THEnergy and Voltalia’s latest report on the use of renewable energy in the Africa mining sector says the industry can realise significant cost savings when employing these power solutions.
The authors said the mining sector has shifted from phase one – where the focus of renewable power adoption was on integrating and testing out the reliability of these solutions – to phase two – where potential cost savings are being considered.
“In the last few years, more and more mining companies have adopted wind and solar systems to reduce their energy costs at remote off-grid mines,” THEnergy and Voltalia said. “In this first phase, the initial focus was on the integration capabilities as miners were afraid that adding intermittent renewables such as solar and wind could affect the reliability of power supply and even lead to production losses.”
In various microgrid applications, renewables combined with diesel, heavy fuel oil (HFO), or gas have proven to provide reliable power supply to remote mines, according to the two firms.

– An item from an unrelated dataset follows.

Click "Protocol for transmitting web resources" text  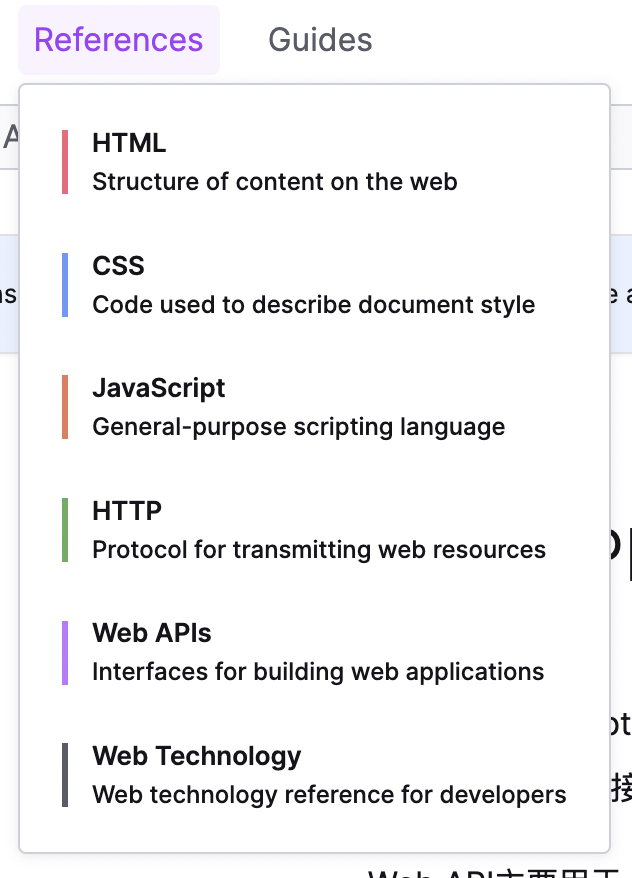(x=319, y=550)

“For almost all mines, the integration of renewables will have a positive impact on their energy cost position. Mining companies do not have to invest their own money; independent power providers (IPPs) invest in the renewable energy infrastructure and sell electricity to mines through power purchase agreements (PPAs),” THEnergy and Voltalia explained.
Thomas Hillig, Managing Director of THEnergy, a consultancy focused on microgrids/mini-grids and off-grid renewable energy, said this second market phase is characterised by price competition.
“With the support of a leading renewable energy player, the new report analyses how IPPs can offer extremely competitive PPAs to remote miners,” he said.
Large IPPs take advantage of economies of scale on components for solar and wind power plants not only for remote mining projects but also for much bigger grid-connected plants, the two firms said.
“Market leaders have managed to optimise the planning and construction processes substantially. However, conducting projects in remote locations, especially in Africa, requires an extended experience,” they added. Among the challenges of undertaking projects in Africa is financing, which requires relationships with local and international banks, according to THEnergy and Voltalia.
“Cost optimisation does not necessarily mean minimising capital expenditure but rather focusing on the total lifetime of the project and including operation and maintenance. It is also important to take the interplay of the different energy sources into consideration. Not every kWh of solar and wind energy generated means equivalent fossil fuel savings. When gensets run at suboptimal loads, they lose efficiency and require additional maintenance,” the two firms said.
Alexis Goybet, Head of Hybrid Solutions at Voltalia, a player in the renewable energy sector, said his company has much experience in renewable energy projects, including solar-diesel hybrid microgrids, projects in remote locations and in developing countries.
“Our experience adds up to our economies of scale in procurement and translates into significant overall cost-reductions in the range of 20-30% in comparison to new market entrants,” he said.
These overall cost reductions will make solar and wind energy extremely attractive for many mines, according to the two firms, with the number of remote mines adding renewables to diesel, HFO or gas expected to grow quickly all over Africa.
There are already several mining companies that have made – or are planning to make – this transition in Africa, as can be seen by the map above (credit: THEnergy, Voltalia). This includes Resolute Mining and its Syama underground gold mine in Mali, Newmont Mining and its Akyem gold mine in Ghana and B2Gold and its Otjikoto operation in Namibia.